(EXERCISE) Set out the lines below as a Markdown table with the columns "Row" and "Line", numbering each row and skipping any blank lines. Leave the pictures out of the table.

(MATERIAL PROVIDED)
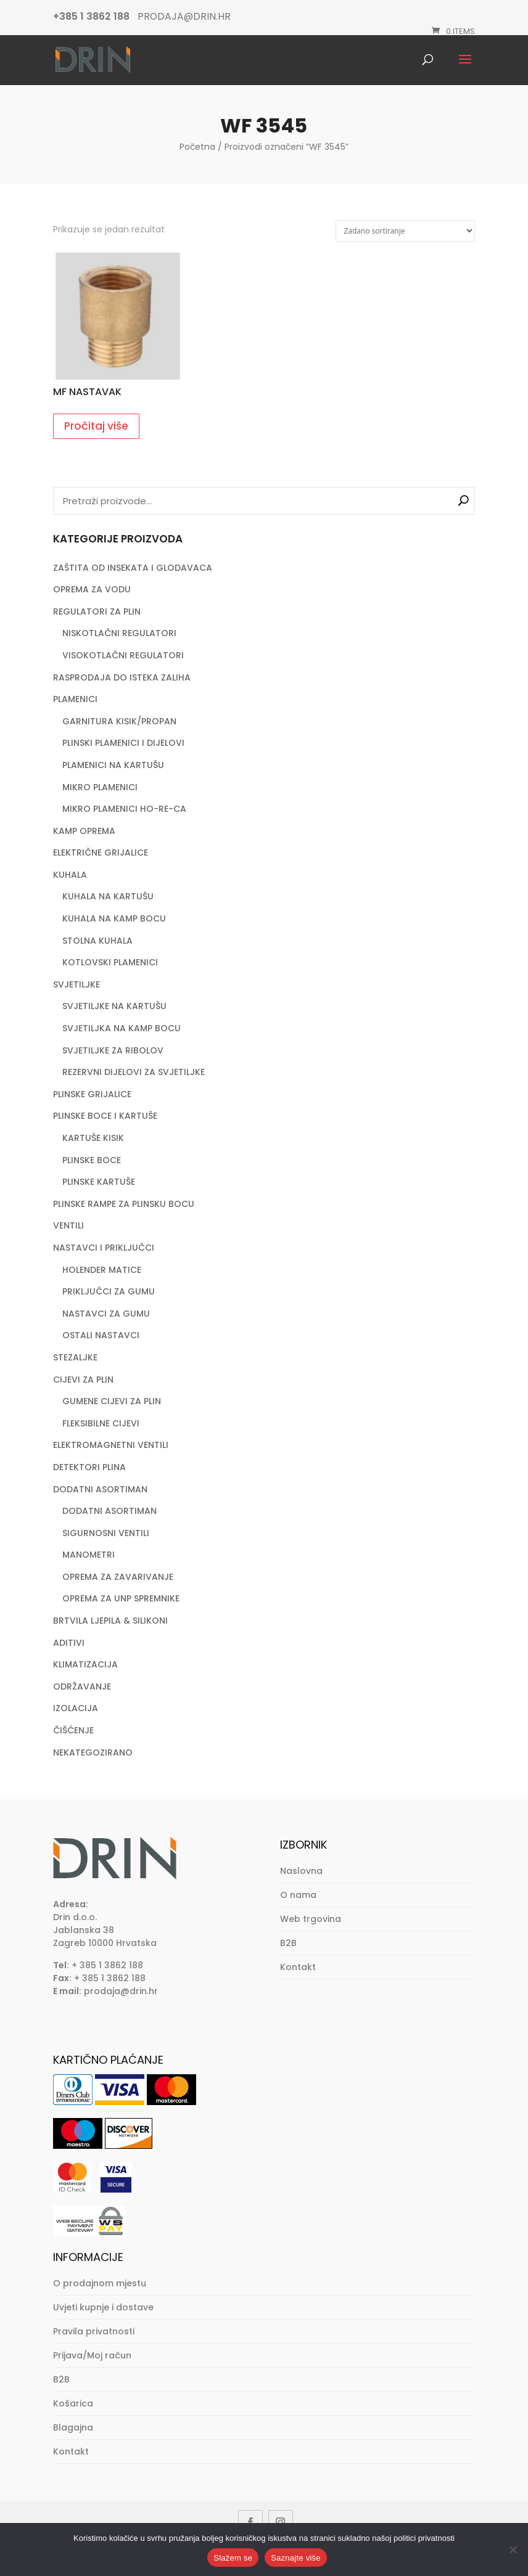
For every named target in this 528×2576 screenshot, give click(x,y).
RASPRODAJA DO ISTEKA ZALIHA (122, 677)
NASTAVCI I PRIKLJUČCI (103, 1247)
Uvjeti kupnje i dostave (103, 2307)
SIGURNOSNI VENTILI (105, 1533)
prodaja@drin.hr (121, 1991)
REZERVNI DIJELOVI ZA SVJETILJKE (133, 1072)
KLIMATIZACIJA (85, 1664)
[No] (512, 2549)
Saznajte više (296, 2557)
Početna (197, 147)
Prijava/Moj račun (92, 2355)
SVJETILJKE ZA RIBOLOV (112, 1050)
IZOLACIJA (75, 1708)
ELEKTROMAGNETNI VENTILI (110, 1445)
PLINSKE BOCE (91, 1160)
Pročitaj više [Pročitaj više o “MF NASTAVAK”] (96, 426)
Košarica (73, 2403)
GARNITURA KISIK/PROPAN (119, 721)
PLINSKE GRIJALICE (92, 1094)
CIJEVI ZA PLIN (83, 1379)
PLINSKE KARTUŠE (98, 1182)
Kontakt (298, 1967)
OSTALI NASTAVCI (100, 1335)
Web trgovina (310, 1919)
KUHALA (70, 875)
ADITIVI (69, 1643)
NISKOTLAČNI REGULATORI (119, 633)
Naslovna (301, 1871)
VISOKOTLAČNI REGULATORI (123, 655)
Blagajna (73, 2427)
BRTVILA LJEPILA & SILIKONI (110, 1620)
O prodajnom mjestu (99, 2283)
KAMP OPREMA (84, 831)
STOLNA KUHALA (97, 940)
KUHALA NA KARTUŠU (108, 896)
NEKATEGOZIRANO (93, 1752)
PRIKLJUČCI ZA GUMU (108, 1291)
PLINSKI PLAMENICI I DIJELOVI (123, 743)
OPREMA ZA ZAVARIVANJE (117, 1577)
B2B (288, 1943)
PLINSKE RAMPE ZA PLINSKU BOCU (123, 1204)
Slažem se (232, 2557)
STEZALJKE (75, 1357)
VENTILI (68, 1225)
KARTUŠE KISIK (93, 1138)
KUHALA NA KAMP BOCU (114, 918)
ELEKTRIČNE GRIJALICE (100, 852)
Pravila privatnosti (93, 2331)
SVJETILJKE (76, 984)
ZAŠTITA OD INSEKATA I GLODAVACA (132, 568)
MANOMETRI (88, 1554)
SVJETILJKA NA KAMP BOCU (121, 1028)
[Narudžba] (405, 231)
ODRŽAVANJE (82, 1686)
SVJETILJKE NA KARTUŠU (114, 1006)
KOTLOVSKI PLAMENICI (110, 962)
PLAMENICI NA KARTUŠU (113, 765)
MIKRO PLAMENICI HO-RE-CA (124, 809)
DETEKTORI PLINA (89, 1467)
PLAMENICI (75, 699)
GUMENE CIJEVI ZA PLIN (111, 1401)
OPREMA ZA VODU (92, 589)
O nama (298, 1895)
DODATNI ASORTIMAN (100, 1489)
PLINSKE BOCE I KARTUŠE (105, 1116)
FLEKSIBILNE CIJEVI (100, 1423)
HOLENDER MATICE (101, 1270)
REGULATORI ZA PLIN (97, 611)
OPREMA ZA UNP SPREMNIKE (120, 1598)
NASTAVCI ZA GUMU (106, 1313)
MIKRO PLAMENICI (100, 787)
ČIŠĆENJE (73, 1730)
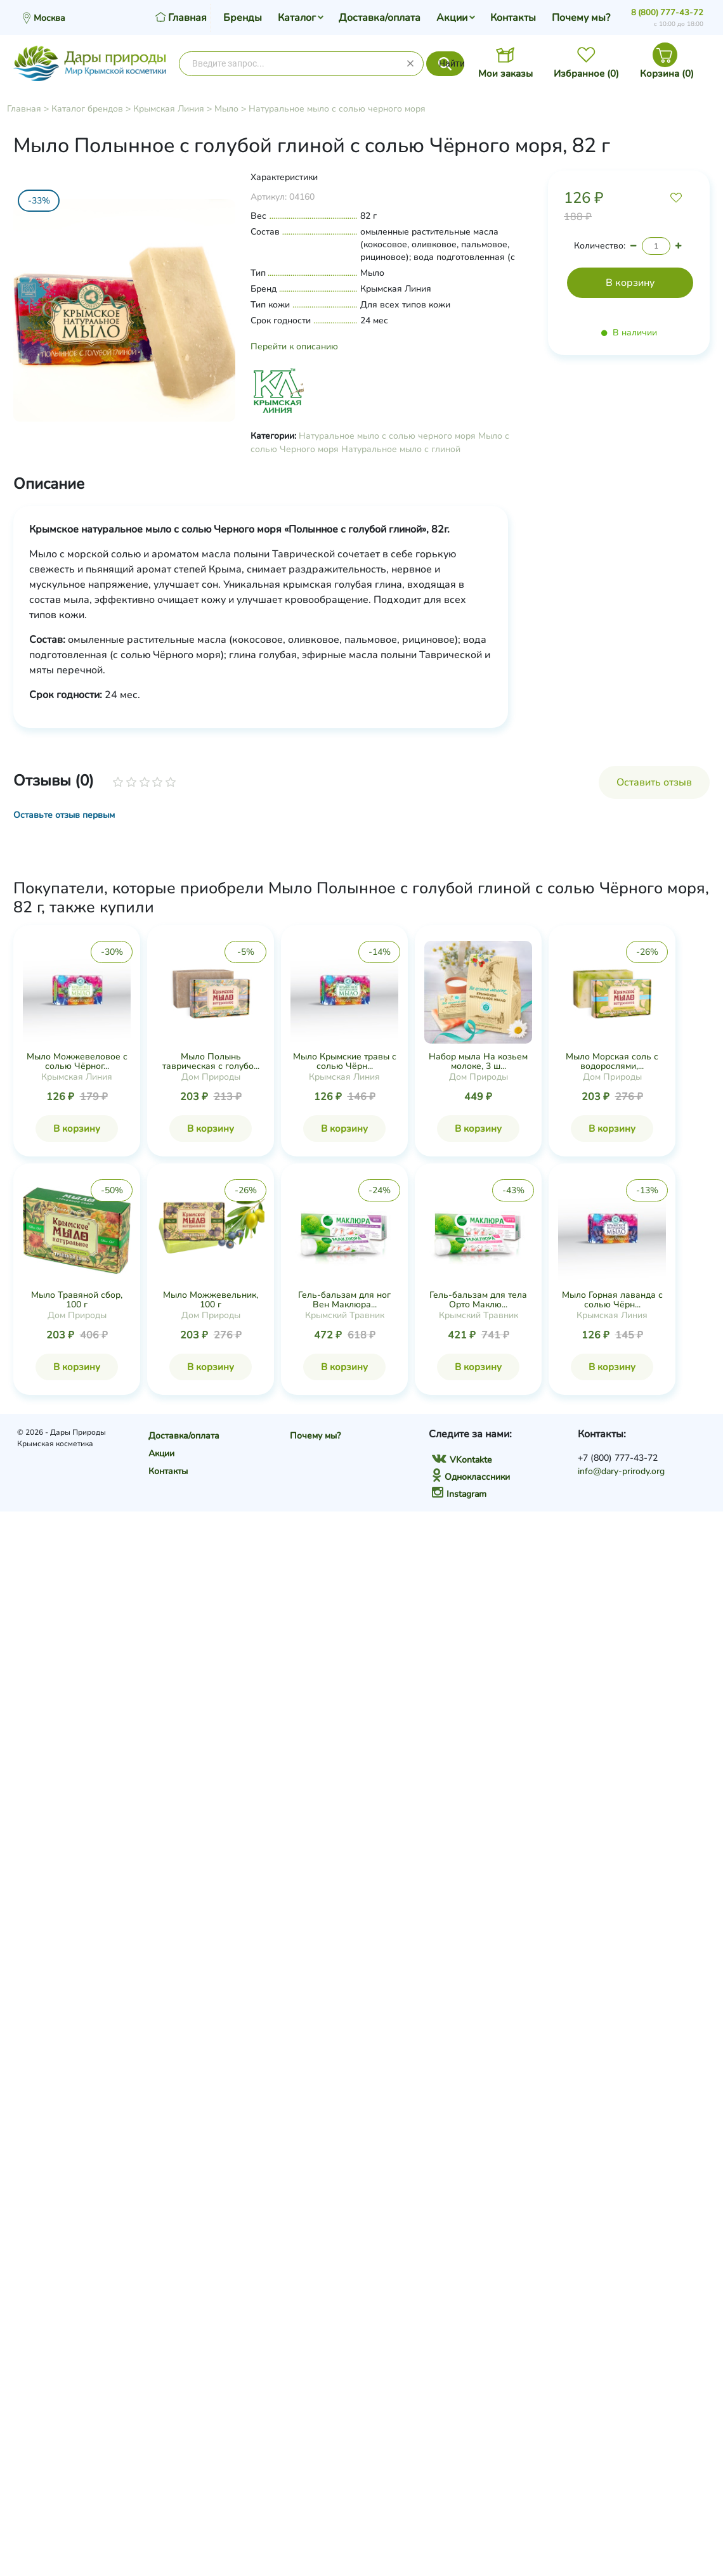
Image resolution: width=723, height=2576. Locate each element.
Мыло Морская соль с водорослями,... (612, 1061)
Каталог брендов (87, 109)
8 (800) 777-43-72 (667, 12)
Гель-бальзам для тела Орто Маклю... (478, 1300)
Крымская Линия (168, 109)
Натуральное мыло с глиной (400, 449)
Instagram (459, 1494)
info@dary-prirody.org (621, 1471)
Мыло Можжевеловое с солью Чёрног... (77, 1061)
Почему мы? (581, 18)
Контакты (513, 18)
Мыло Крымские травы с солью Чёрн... (344, 1061)
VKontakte (462, 1460)
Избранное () (586, 73)
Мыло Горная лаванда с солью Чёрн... (612, 1300)
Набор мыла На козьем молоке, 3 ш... (478, 1061)
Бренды (242, 18)
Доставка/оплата (379, 18)
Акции (451, 18)
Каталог (297, 18)
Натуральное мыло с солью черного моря (337, 109)
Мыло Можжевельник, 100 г (210, 1300)
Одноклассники (471, 1477)
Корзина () (667, 73)
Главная (24, 109)
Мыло (226, 109)
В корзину (76, 1128)
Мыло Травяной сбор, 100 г (76, 1300)
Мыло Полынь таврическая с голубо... (210, 1061)
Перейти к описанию (294, 346)
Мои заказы (505, 73)
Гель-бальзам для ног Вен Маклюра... (344, 1300)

(TASK RESULT)
| Row | Line |
|---|---|
| 1 | For every named target in this 528×2576 screenshot, give click(x,y). |
| 2 | RASPRODAJA DO ISTEKA ZALIHA (122, 677) |
| 3 | NASTAVCI I PRIKLJUČCI (103, 1247) |
| 4 | Uvjeti kupnje i dostave (103, 2307) |
| 5 | SIGURNOSNI VENTILI (105, 1533) |
| 6 | prodaja@drin.hr (121, 1991) |
| 7 | REZERVNI DIJELOVI ZA SVJETILJKE (133, 1072) |
| 8 | KLIMATIZACIJA (85, 1664) |
| 9 | [No] (512, 2549) |
| 10 | Saznajte više (296, 2557) |
| 11 | Početna (197, 147) |
| 12 | Prijava/Moj račun (92, 2355) |
| 13 | SVJETILJKE ZA RIBOLOV (112, 1050) |
| 14 | IZOLACIJA (75, 1708) |
| 15 | ELEKTROMAGNETNI VENTILI (110, 1445) |
| 16 | PLINSKE BOCE (91, 1160) |
| 17 | Pročitaj više [Pročitaj više o “MF NASTAVAK”] (96, 426) |
| 18 | Košarica (73, 2403) |
| 19 | GARNITURA KISIK/PROPAN (119, 721) |
| 20 | PLINSKE GRIJALICE (92, 1094) |
| 21 | CIJEVI ZA PLIN (83, 1379) |
| 22 | PLINSKE KARTUŠE (98, 1182) |
| 23 | Kontakt (298, 1967) |
| 24 | OSTALI NASTAVCI (100, 1335) |
| 25 | Web trgovina (310, 1919) |
| 26 | KUHALA (70, 875) |
| 27 | ADITIVI (69, 1643) |
| 28 | NISKOTLAČNI REGULATORI (119, 633) |
| 29 | Naslovna (301, 1871) |
| 30 | VISOKOTLAČNI REGULATORI (123, 655) |
| 31 | Blagajna (73, 2427) |
| 32 | BRTVILA LJEPILA & SILIKONI (110, 1620) |
| 33 | O prodajnom mjestu (99, 2283) |
| 34 | KAMP OPREMA (84, 831) |
| 35 | STOLNA KUHALA (97, 940) |
| 36 | KUHALA NA KARTUŠU (108, 896) |
| 37 | NEKATEGOZIRANO (93, 1752) |
| 38 | PRIKLJUČCI ZA GUMU (108, 1291) |
| 39 | PLINSKI PLAMENICI I DIJELOVI (123, 743) |
| 40 | OPREMA ZA ZAVARIVANJE (117, 1577) |
| 41 | B2B (288, 1943) |
| 42 | PLINSKE RAMPE ZA PLINSKU BOCU (123, 1204) |
| 43 | Slažem se (232, 2557) |
| 44 | STEZALJKE (75, 1357) |
| 45 | VENTILI (68, 1225) |
| 46 | KARTUŠE KISIK (93, 1138) |
| 47 | KUHALA NA KAMP BOCU (114, 918) |
| 48 | ELEKTRIČNE GRIJALICE (100, 852) |
| 49 | Pravila privatnosti (93, 2331) |
| 50 | SVJETILJKE (76, 984) |
| 51 | ZAŠTITA OD INSEKATA I GLODAVACA (132, 568) |
| 52 | MANOMETRI (88, 1554) |
| 53 | SVJETILJKA NA KAMP BOCU (121, 1028) |
| 54 | [Narudžba] (405, 231) |
| 55 | ODRŽAVANJE (82, 1686) |
| 56 | SVJETILJKE NA KARTUŠU (114, 1006) |
| 57 | KOTLOVSKI PLAMENICI (110, 962) |
| 58 | PLAMENICI NA KARTUŠU (113, 765) |
| 59 | MIKRO PLAMENICI HO-RE-CA (124, 809) |
| 60 | DETEKTORI PLINA (89, 1467) |
| 61 | PLAMENICI (75, 699) |
| 62 | GUMENE CIJEVI ZA PLIN (111, 1401) |
| 63 | OPREMA ZA VODU (92, 589) |
| 64 | O nama (298, 1895) |
| 65 | DODATNI ASORTIMAN (100, 1489) |
| 66 | PLINSKE BOCE I KARTUŠE (105, 1116) |
| 67 | FLEKSIBILNE CIJEVI (100, 1423) |
| 68 | HOLENDER MATICE (101, 1270) |
| 69 | REGULATORI ZA PLIN (97, 611) |
| 70 | OPREMA ZA UNP SPREMNIKE (120, 1598) |
| 71 | NASTAVCI ZA GUMU (106, 1313) |
| 72 | MIKRO PLAMENICI (100, 787) |
| 73 | ČIŠĆENJE (73, 1730) |
| 74 | Image resolution: width=723, height=2576. Locate each element. |
| 75 | Мыло Морская соль с водорослями,... (612, 1061) |
| 76 | Каталог брендов (87, 109) |
| 77 | 8 (800) 777-43-72 (667, 12) |
| 78 | Гель-бальзам для тела Орто Маклю... (478, 1300) |
| 79 | Крымская Линия (168, 109) |
| 80 | Натуральное мыло с глиной (400, 449) |
| 81 | Instagram (459, 1494) |
| 82 | info@dary-prirody.org (621, 1471) |
| 83 | Мыло Можжевеловое с солью Чёрног... (77, 1061) |
| 84 | Почему мы? (581, 18) |
| 85 | Контакты (513, 18) |
| 86 | Мыло Крымские травы с солью Чёрн... (344, 1061) |
| 87 | VKontakte (462, 1460) |
| 88 | Избранное () (586, 73) |
| 89 | Мыло Горная лаванда с солью Чёрн... (612, 1300) |
| 90 | Набор мыла На козьем молоке, 3 ш... (478, 1061) |
| 91 | Бренды (242, 18) |
| 92 | Доставка/оплата (379, 18) |
| 93 | Акции (451, 18) |
| 94 | Каталог (297, 18) |
| 95 | Натуральное мыло с солью черного моря (337, 109) |
| 96 | Мыло Можжевельник, 100 г (210, 1300) |
| 97 | Одноклассники (471, 1477) |
| 98 | Корзина () (667, 73) |
| 99 | Главная (24, 109) |
| 100 | Мыло (226, 109) |
| 101 | В корзину (76, 1128) |
| 102 | Мыло Травяной сбор, 100 г (76, 1300) |
| 103 | Мыло Полынь таврическая с голубо... (210, 1061) |
| 104 | Перейти к описанию (294, 346) |
| 105 | Мои заказы (505, 73) |
| 106 | Гель-бальзам для ног Вен Маклюра... (344, 1300) |